Requirement |
Please rewrite the lines below, substituting "Command" for every "Instruction" and keeping everything else the same. Leave out the pictures.

Lines for pointing at text and elements:

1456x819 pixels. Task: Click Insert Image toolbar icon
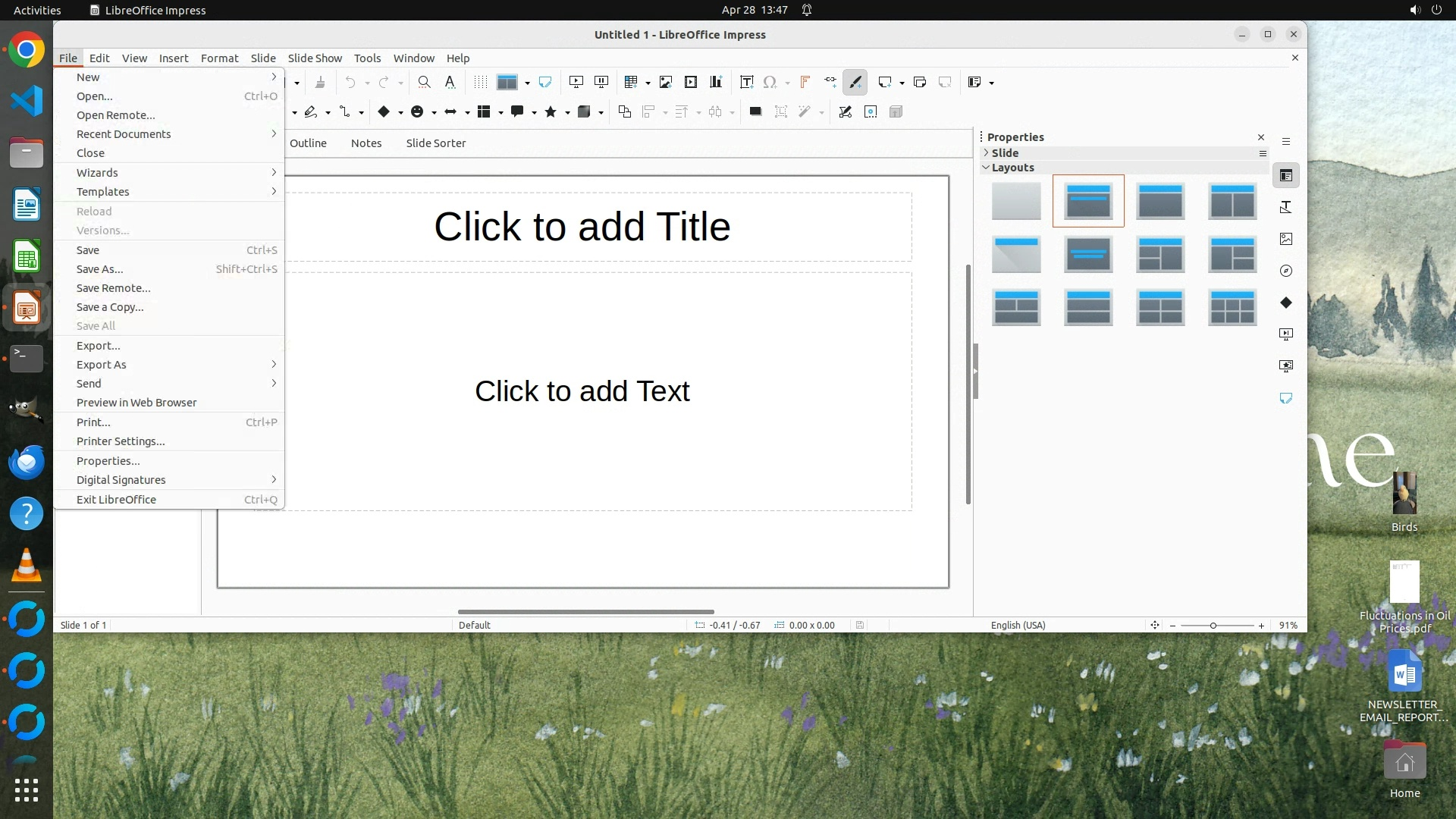coord(666,82)
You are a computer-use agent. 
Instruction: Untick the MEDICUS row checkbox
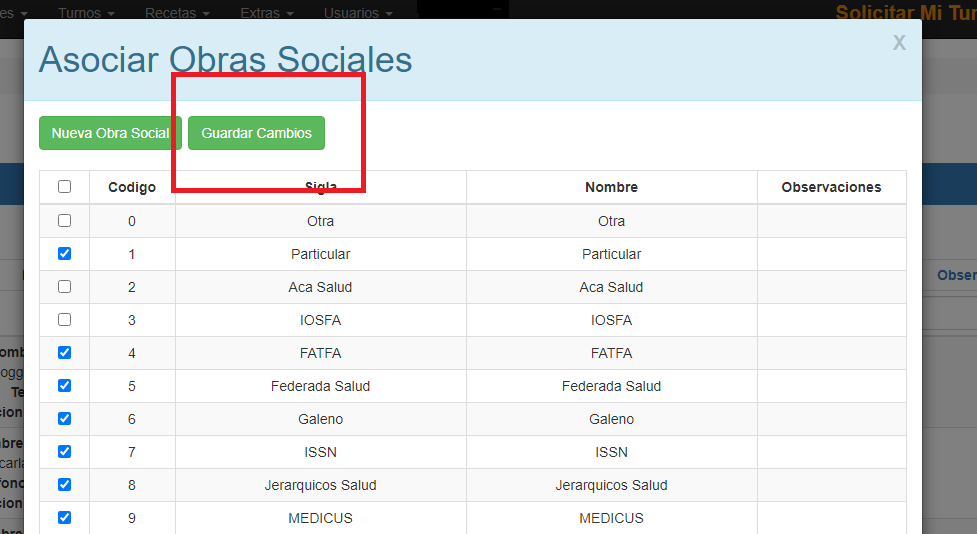(65, 518)
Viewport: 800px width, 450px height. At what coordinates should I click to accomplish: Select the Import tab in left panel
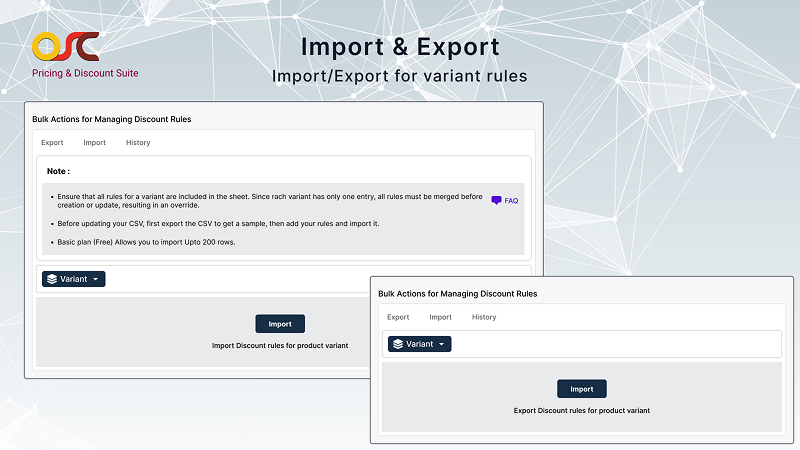94,143
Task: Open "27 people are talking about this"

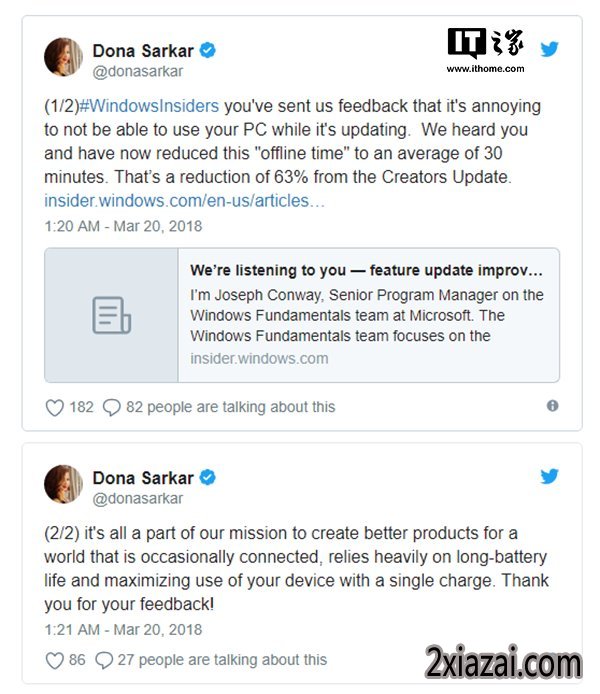Action: (222, 660)
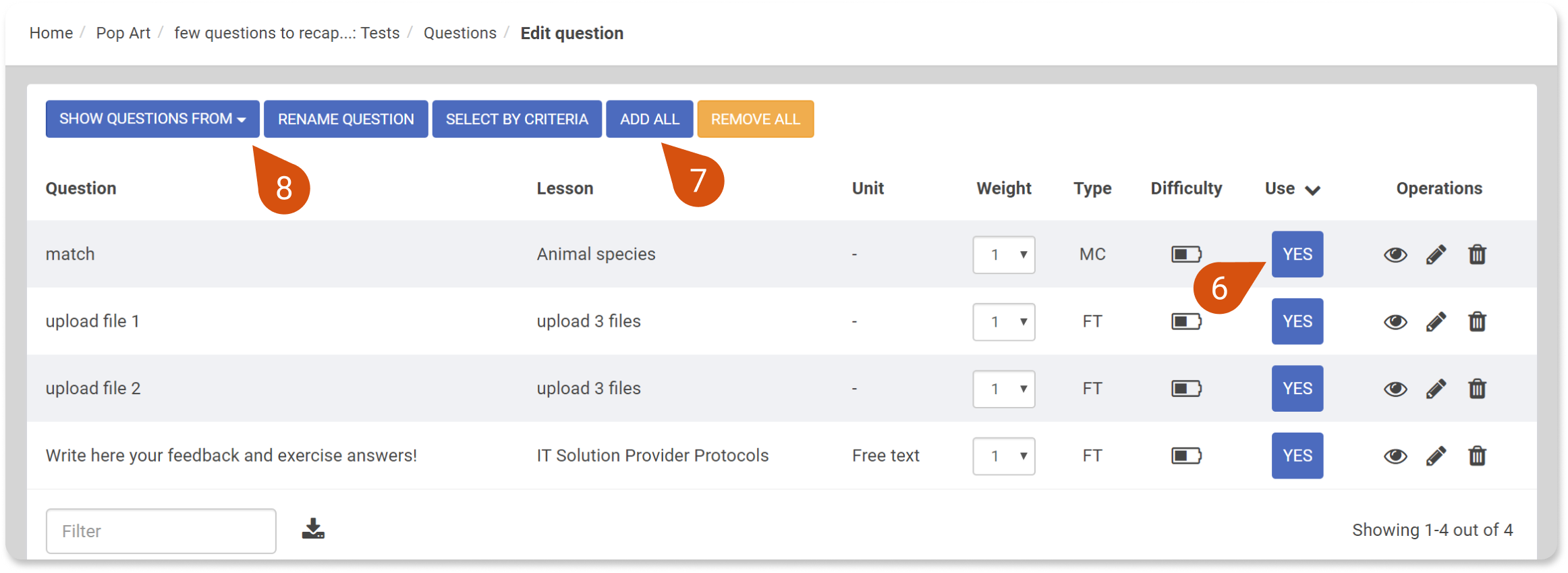The height and width of the screenshot is (573, 1568).
Task: Edit the 'upload file 1' question pencil icon
Action: pos(1436,321)
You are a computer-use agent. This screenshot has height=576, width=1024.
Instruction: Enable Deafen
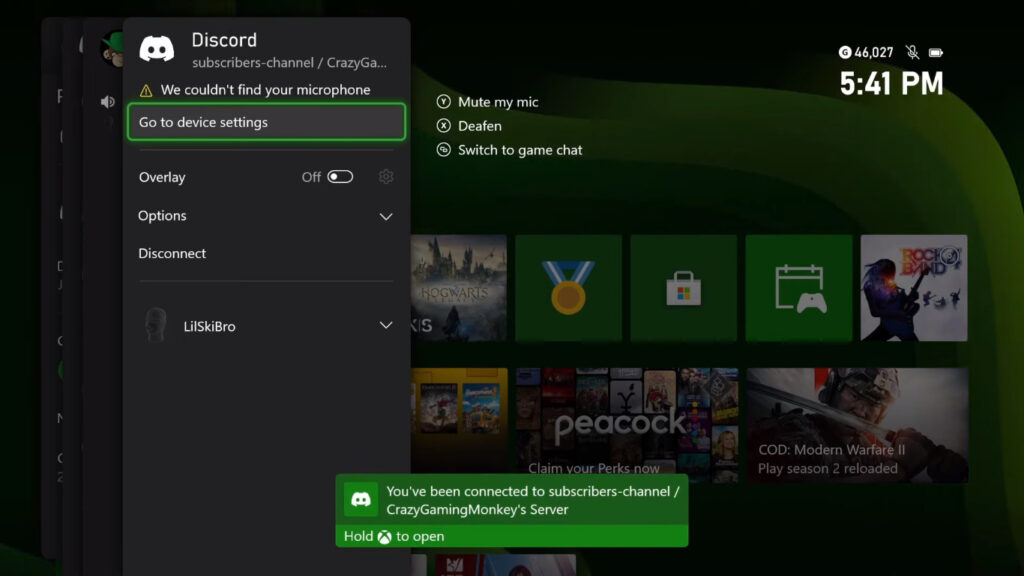point(469,125)
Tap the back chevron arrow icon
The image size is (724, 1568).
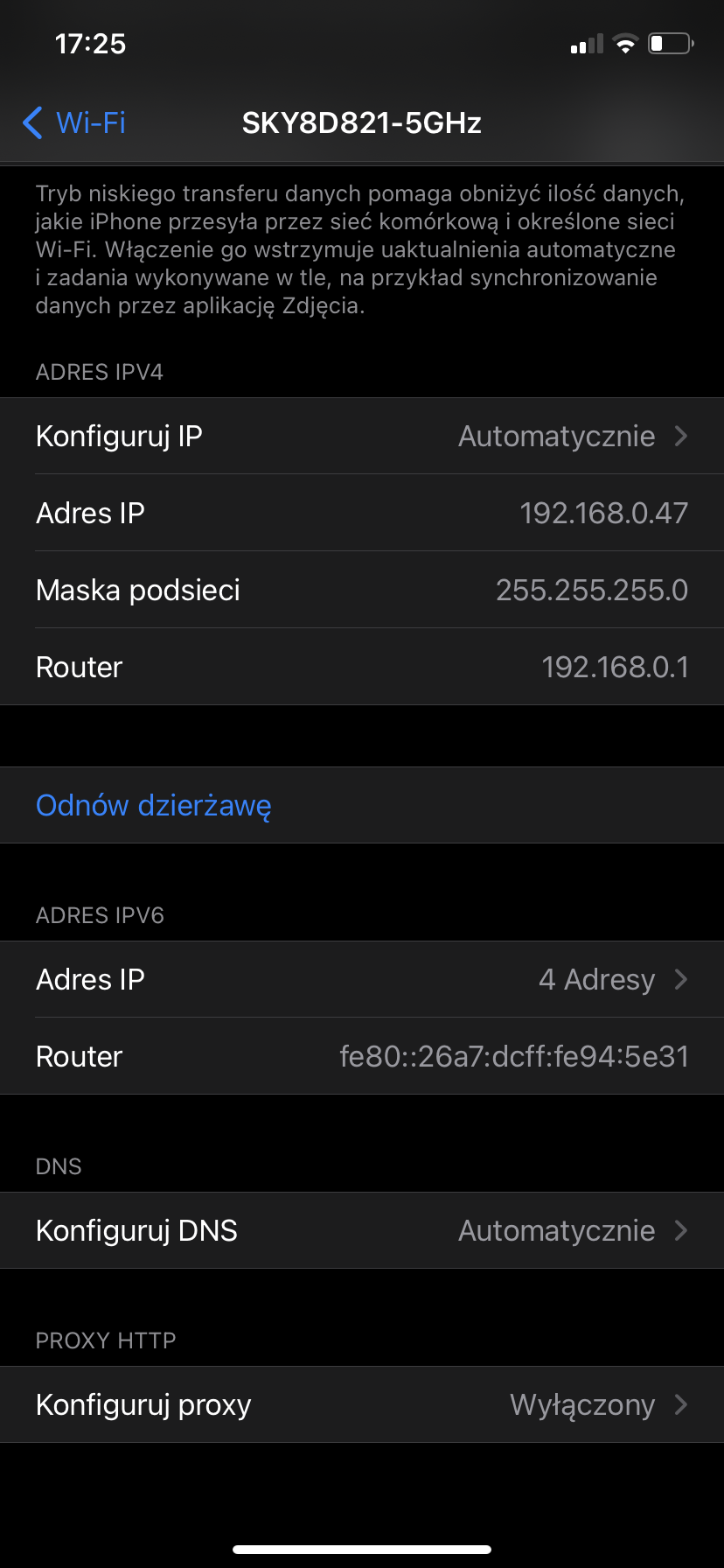(32, 122)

Completed task |
1456x819 pixels. Task: Click Insert Image toolbar icon
coord(666,82)
You are a computer-use agent. 
Command: Untick the MEDICUS row checkbox
(65, 518)
Viewport: 800px width, 450px height. At what coordinates should I click to accomplish: Select the Import tab in left panel
94,143
Task: Open "27 people are talking about this"

Action: (222, 660)
The height and width of the screenshot is (573, 1568).
Task: Edit the 'upload file 1' question pencil icon
Action: pos(1436,321)
You are a computer-use agent. This screenshot has height=576, width=1024.
Command: Enable Deafen
point(469,125)
Tap the back chevron arrow icon
The image size is (724, 1568).
(32, 122)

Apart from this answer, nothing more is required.